A kilobyte of comments

Some say that well-written code needs very few comments, and that the higher the ratio of comments to code, the poorer the code is likely to be. They might be right.

A kilobyte of comments

(Originally posted to Monochromatic Outlook)

I’m not sure which fact is more hilarious (or sad): that I have a three-line function with twenty-eight lines of comments, or that the function exists at all.

At some point I was instructed not to use public variables and to create getters and setters for everything. Encapsulation is a good thing, but for values that just need to be accessed it makes just as much sense to make the variable public and not waste a function call to return the variable.

But what if someone sets a value they shouldn’t? Well, sometimes that’s a problem but frankly often it isn’t. Since this is part of an object that only I or someone I might be supervising will ever use, there is a limit to the effort I’m willing to put into idiotproofing my code. Never mind the limit to how much money my client is willing to spend on me idiotproofing my code.

Why don’t I just remove the function? I probably have code somewhere that uses it. I can live with it returning less information than I originally intended, but I don’t want to introduce fatal errors.

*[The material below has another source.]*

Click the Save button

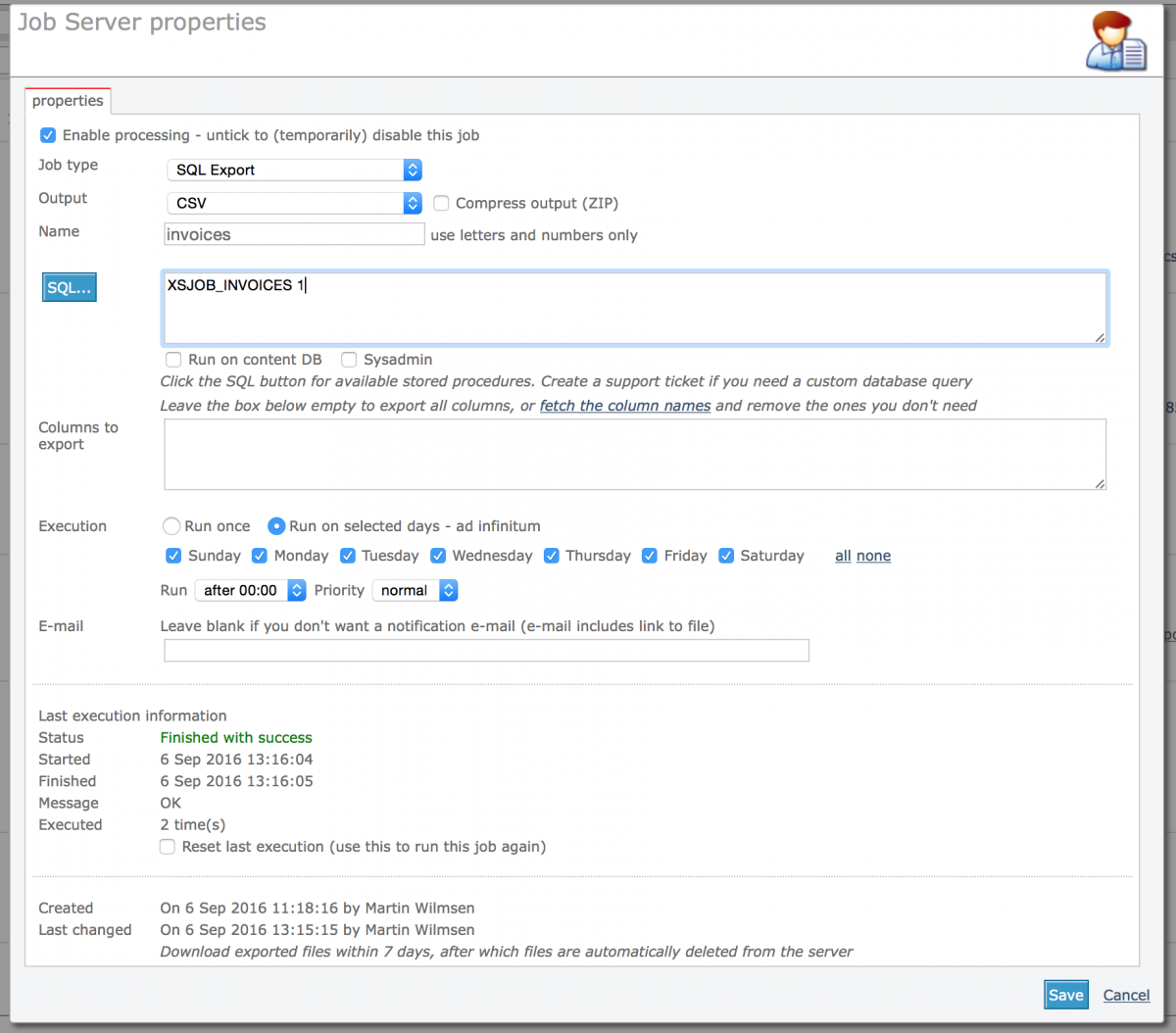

On the other hand, fatal errors are good because they are really obvious in testing. But only if I actually test everything that ever used this function. So it stays for now and I get to figure out where it’s being called sometime when I’m not in the middle of trying to get things fixed.

/**
 * @deprecated since version 0.1.1
 * 
 * $COMMENTS is now public. Prior to 0.1.1 it contained not only the
 * comment id and metadata but also the text of each comment. This was
 * wasteful especially because of a recursive condition where a new
 * comment could contain all prior comments. Not an endless loop, but 
 * still a memory bloater.
 * 
 * Considering all the diagnostic information that could potentially
 * be in the comment table at this point, the most likely thing you
 * want to do is loop through $COMMENTS and then call getComment() on 
 * whatever you actually want. Or query the table directly.  
 * 
 * @see $COMMENTS          contains the info you actually want
 * @see getAllCommentIDs() which populates $COMMENTS
 * @see getAllComments()   if you really want all the comment data. It
 *                         costs only one query, but it's expensive on 
 *                         memory
 * @see getComment()       if you want the contents of an individual
 *                         comment
 * @return array           which looks like this:
 *       array( 
 *         int id => array(
 *                     'id'         => int,
 *                     'created'    => date,
 *                     'comment_by' => string
 *                   )
 *       );
 */
function comments( ) {
  return $this->COMMENTS;
}

Hopefully I get bonus irony points for the function being named comments().